** Text excerpt follows **

Hacker News new | ask | show | jobs
by koochi10 1111 days ago
This doesn't work at scale. Stack overflow as a platform has been handling user generated input via moderators, voting, and testing. This is fine when there are only 26.8 million coders on the planet, most of which aren't posting on stack overflow regularly. With LLM's all of a sudden there is a huge influx of mediocre content on the platform that people can't handle. Inevitably this will erode trust in the platform. When someone posts a answer I assume they actually ran the code, and can verify the result. LLM's can spit out seemingly correct code that just doesn't work.
6 comments

> This doesn't work at scale.

See also: the Clarkesworld saga of them being bombarded with mediocre AI-generated short stories. Filtering out bad submissions has always come with the territory, but they're suddenly drowning in them with the advent of LLMs which make it trivial to churn out vaguely story-shaped text on an industrial scale. The generated content isn't good by any measure, but it's "good enough" to pass the smell test and waste a curators time before they realise it has zero actual merit, and there's so much that it becomes a sisyphean task to sort through it.

** End of Text excerpt **
** Input data follows **

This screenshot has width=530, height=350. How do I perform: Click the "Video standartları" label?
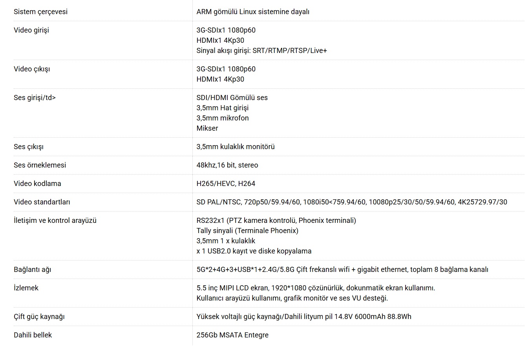pos(42,202)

** End of Input data **

Continue the Hacker News thread on AI-generated content flooding Stack Overflow, starting after its last comment.

Likewise with image generation, it's now incredibly easy to churn out images that look like something a person might make to express themselves, which are actually just a loosely guided slice through a statistical model of pre-existing images, passing the smell test for "good art" despite having zero actual intent or substance. It's spam, but for culture.

This seems like a problem you can only solve with an invite or credential system. If you are an invited writer (or have some sort of literary degree) you can submit content, otherwise you gotta let people invite you. AI content is still allowed, and if you post garbage you lose your posting privileges.
Has that observably worked for Citizendium or lobste.rs, which have tried exactly that for years, though? Have they been widely recognized as superior to Wikipedia and Hacker News? Have they in fact been widely recognized?

If your answer is that Wikipedia and Hacker News still get the recognition and haven't collapsed, then I suggest that there are already examples to learn from that the same idea for Stack Exchange won't work.

>>If answers are good, keep them. If they're bad, downvote them.

>This doesn't work at scale... with LLM's all of a sudden there is a huge influx of mediocre content

The GP's answer may not work at scale - however LLM detection doesn't work at all. So the only semi-workable solution is aggressive filtering and banning users who post trash (LLM or not).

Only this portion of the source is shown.